How to deal with rise of super nits you can’t treat as kids head back to school
Parents may be breathing a sigh of relief as their little darlings finally return to school after the long summer break.
But the start of the new term may mean the return of some real little nasties – head lice.
Dermatologists are warning parents to have their nit combs at the ready as little ones return to classes and their pals.
Research from 2017 found that 45 per cent of children had had head lice in the past five years and it most commonly affects kids between six and nine.
But experts say the more prepared parents are the quicker the problem can be resolved – and the less likely it is that the lice will get the chance to spread to other family members.
But now there's a new head lice threat known as super head lice.
These are strains of the parasite which are resistant to traditional chemical insecticides.
So the British Association of Dermatologists has provided some simple steps for preparing for and managing an outbreak.
Here's what you should be doing if you're little one is struck down by head lice.
1. Make sure that you have the essentials at home already – and all you need is a large bottle of conditioner and a nit comb.
2. Check for nits pre-emptively at home using a nit comb to identify infestation early, prompt treatment helps prevent further spread.
3. If you do find evidence of nits, get to work with the nit comb. Soak wet hair with a generous amount of conditioner to make the procedure easier.

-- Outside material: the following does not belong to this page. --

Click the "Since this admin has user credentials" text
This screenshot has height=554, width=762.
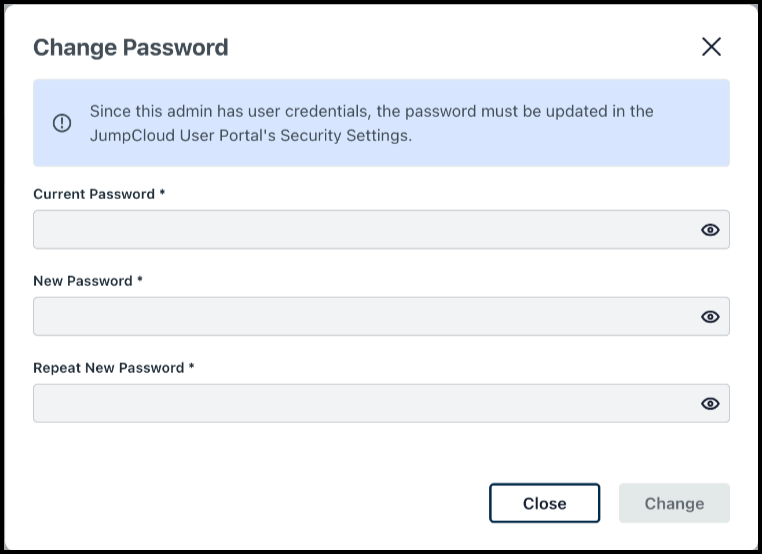click(230, 111)
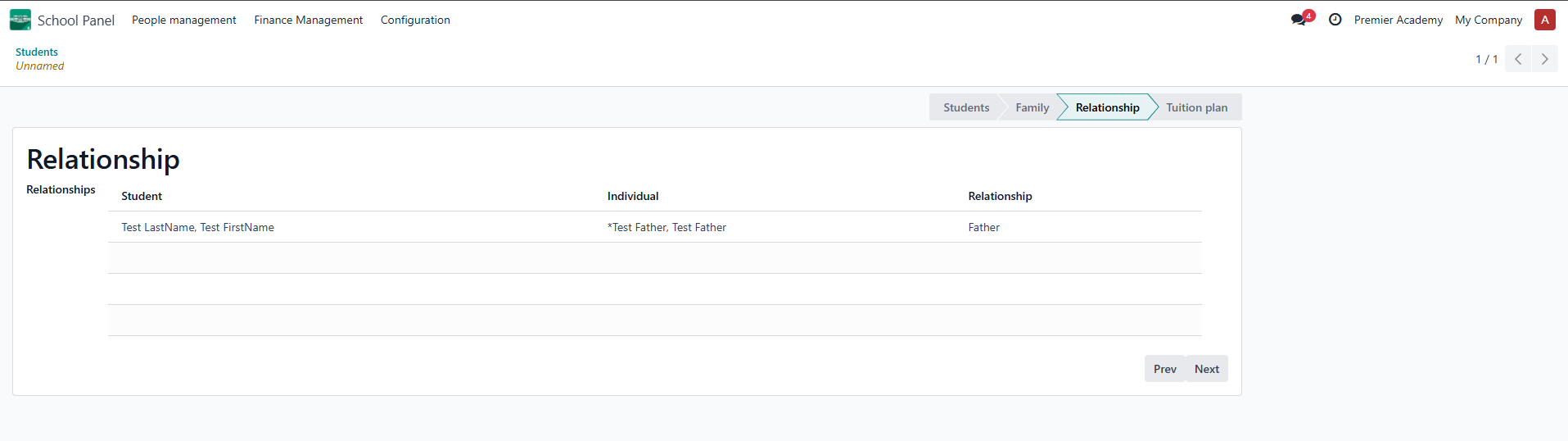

You should then comb through all the hair from the roots to the ends. Depending on the hair type and length, the wet combing process can take up to 45 minutes.

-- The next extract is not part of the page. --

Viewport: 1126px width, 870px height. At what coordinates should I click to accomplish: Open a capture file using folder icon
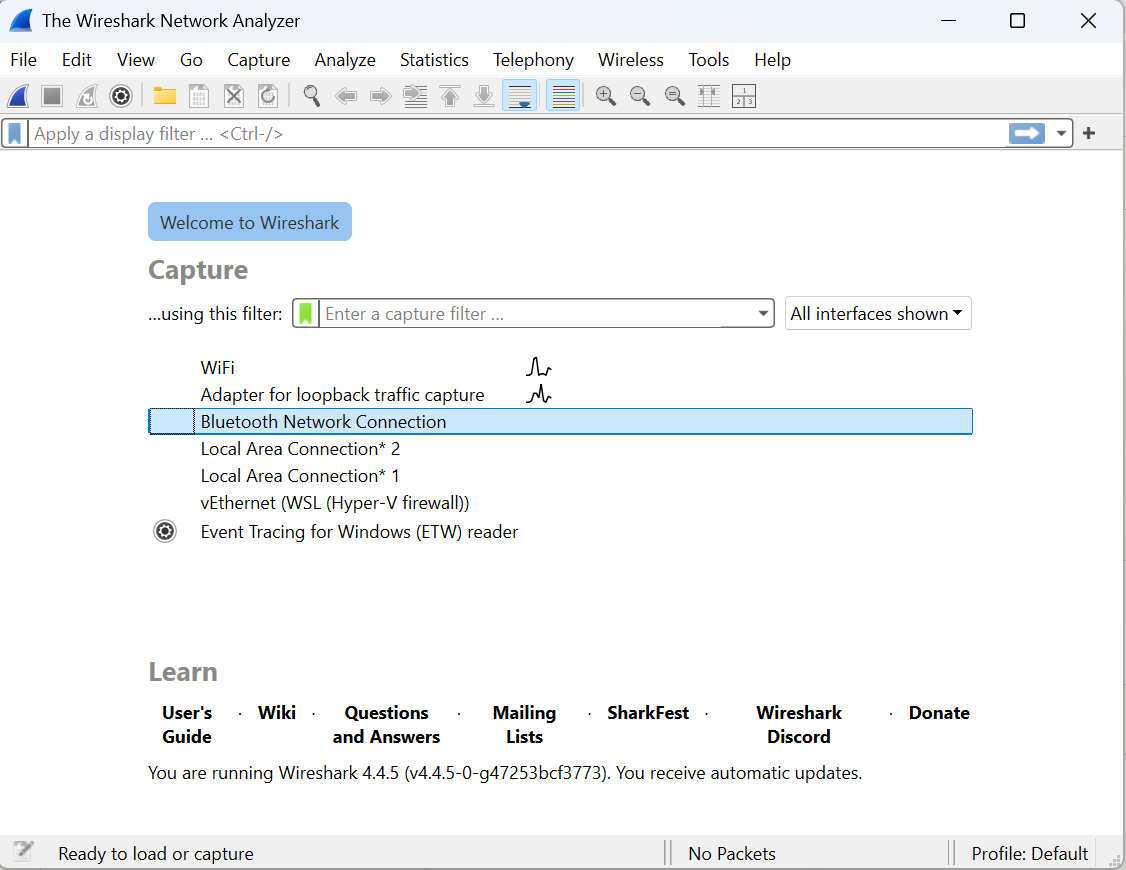click(x=164, y=96)
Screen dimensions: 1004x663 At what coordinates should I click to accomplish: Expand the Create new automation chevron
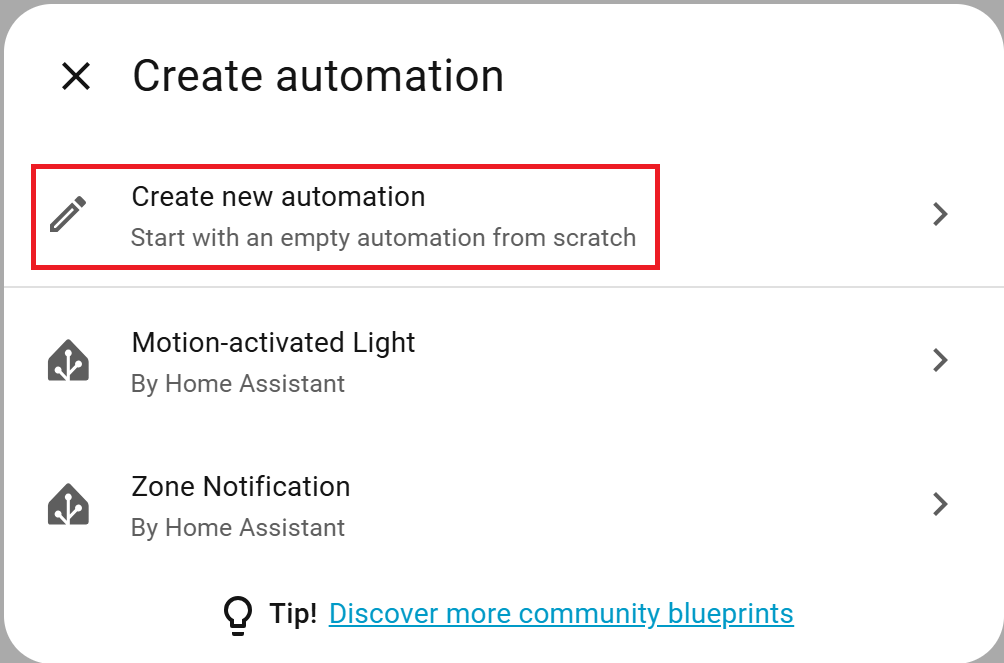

The comb must be immediately cleaned after each pass to remove lice and eggs. This is best done by wiping on clean white paper or cloth.
And check family members for head lice – they may have spread.
4. To ensure all head lice are removed, you should repeat this wet combing process two or three times within the first two weeks following infestation.
5. Continue to check for head lice every week for a month to ensure that they have not returned.
Holly Barber of the British Association of Dermatologists said: "Although it’s important for parents to be prepared for the increased risk of head lice infestation in their children ahead of the new school year, chemical treatments shouldn’t be used as a preventative measure. This can encourage the resistant head lice to develop, making them even harder to get rid of.
"Instead, the British Association of Dermatologists recommends regular examinations with a nit comb in order to detect an infestation early, as starting treatment sooner rather than later will help prevent further spread.
"Parents should also keep in mind that head lice can spread to anybody, no matter how clean their hair or home is.